The Grosmont Railway was constructed as an extension of the Llanvihangel Railway from its terminus at Llanvihangel Crucorney to Monmouth Cap on the border with Herefordshire. With a length of approximately 7 mi, it was engineered by John Hodgkinson as a gauge plateway, and was horse drawn throughout. The act of Parliament for the railway, the Grosmont Railway Act 1812 (52 Geo. 3. c. cvii) received royal assent on 20 May 1812, construction started in 1817 and the line opened in 1819.

In 1829 the Hereford Railway was completed with an end-on connection with the Grosmont Railway at Monmouth Cap and extending the line to Wye Bridge at Hereford.

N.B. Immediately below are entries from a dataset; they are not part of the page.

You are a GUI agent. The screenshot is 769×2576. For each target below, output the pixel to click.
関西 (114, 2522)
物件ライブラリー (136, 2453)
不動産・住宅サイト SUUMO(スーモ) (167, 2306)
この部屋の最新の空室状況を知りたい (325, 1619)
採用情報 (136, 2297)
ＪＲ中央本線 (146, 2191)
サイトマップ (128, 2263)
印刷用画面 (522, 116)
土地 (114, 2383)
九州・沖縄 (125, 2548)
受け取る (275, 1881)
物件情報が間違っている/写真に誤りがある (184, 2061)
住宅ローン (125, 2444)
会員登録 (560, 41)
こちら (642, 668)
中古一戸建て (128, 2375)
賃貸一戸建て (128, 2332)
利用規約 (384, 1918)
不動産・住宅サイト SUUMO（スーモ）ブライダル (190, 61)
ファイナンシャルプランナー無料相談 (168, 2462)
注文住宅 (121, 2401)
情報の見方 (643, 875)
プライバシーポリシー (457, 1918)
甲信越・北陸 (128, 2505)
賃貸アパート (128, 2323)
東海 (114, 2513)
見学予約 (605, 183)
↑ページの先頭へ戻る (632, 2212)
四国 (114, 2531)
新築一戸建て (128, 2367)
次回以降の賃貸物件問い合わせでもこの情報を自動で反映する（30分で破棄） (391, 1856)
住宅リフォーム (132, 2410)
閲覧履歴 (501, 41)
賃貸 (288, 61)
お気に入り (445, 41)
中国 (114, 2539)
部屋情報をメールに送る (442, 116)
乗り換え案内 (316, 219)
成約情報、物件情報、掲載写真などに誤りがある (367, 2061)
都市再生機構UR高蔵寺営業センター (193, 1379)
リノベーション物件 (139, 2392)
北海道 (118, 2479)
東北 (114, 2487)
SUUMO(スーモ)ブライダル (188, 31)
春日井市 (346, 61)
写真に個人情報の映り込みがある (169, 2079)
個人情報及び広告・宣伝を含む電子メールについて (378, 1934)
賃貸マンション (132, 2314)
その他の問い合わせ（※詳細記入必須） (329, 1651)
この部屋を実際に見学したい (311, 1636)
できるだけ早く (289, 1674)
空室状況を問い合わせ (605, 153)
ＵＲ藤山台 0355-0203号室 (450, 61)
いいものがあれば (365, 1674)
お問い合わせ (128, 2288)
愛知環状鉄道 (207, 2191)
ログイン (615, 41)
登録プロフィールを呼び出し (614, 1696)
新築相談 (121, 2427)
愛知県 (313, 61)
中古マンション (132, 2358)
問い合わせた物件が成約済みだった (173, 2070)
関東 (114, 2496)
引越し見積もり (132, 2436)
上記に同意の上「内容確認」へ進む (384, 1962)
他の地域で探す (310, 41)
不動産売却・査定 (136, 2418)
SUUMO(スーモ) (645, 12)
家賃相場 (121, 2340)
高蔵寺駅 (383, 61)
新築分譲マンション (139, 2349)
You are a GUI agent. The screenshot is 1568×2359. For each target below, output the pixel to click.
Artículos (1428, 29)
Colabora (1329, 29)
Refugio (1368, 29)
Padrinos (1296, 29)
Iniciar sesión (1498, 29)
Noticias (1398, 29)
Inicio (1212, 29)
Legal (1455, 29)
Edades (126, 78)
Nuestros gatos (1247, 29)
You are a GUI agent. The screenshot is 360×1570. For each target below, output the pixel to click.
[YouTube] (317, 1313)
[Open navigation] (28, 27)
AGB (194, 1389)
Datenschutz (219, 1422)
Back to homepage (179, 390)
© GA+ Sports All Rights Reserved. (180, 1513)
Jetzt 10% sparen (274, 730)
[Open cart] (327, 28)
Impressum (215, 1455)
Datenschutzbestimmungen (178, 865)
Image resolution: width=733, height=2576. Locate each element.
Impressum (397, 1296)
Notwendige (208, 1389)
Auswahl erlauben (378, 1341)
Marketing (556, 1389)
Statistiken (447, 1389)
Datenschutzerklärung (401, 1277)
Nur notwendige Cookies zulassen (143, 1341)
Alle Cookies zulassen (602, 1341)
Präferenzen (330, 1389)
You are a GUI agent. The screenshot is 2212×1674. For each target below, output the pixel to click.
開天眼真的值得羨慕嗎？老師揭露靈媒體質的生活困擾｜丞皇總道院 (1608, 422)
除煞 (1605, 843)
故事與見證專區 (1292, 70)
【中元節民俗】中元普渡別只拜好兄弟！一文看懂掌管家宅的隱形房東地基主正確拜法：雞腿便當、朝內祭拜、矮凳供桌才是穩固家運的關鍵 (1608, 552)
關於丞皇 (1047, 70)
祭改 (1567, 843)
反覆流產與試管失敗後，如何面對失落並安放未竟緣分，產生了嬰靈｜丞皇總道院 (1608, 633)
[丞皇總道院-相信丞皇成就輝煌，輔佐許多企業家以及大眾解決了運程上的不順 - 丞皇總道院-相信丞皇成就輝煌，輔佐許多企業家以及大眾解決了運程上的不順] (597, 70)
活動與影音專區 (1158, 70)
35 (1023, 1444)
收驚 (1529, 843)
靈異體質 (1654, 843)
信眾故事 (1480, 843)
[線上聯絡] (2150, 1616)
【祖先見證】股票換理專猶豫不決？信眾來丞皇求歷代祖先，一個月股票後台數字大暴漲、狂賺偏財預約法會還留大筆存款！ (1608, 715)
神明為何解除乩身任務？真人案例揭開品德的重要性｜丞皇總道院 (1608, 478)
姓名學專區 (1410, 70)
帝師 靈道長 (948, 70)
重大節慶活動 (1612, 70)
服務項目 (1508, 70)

The Grosmont Railway was sold in 1846 to the Newport, Abergavenny and Hereford Railway Company for £16,250, along with the Llanvihangel Railway for £21,750 and the Hereford Railway for £19,460. The new company replaced the combined tramroads with a standard-gauge steam railway.

==Remnants==
The replacement railway was built to the north of the old line, while the tramroad became a road (now part of the main A465 road between Abergavenny and Hereford).
At Werngifford a major remnant survives in the form of a 360m length of tramroad embankment with stone sleepers in situ. It is designated a scheduled monument.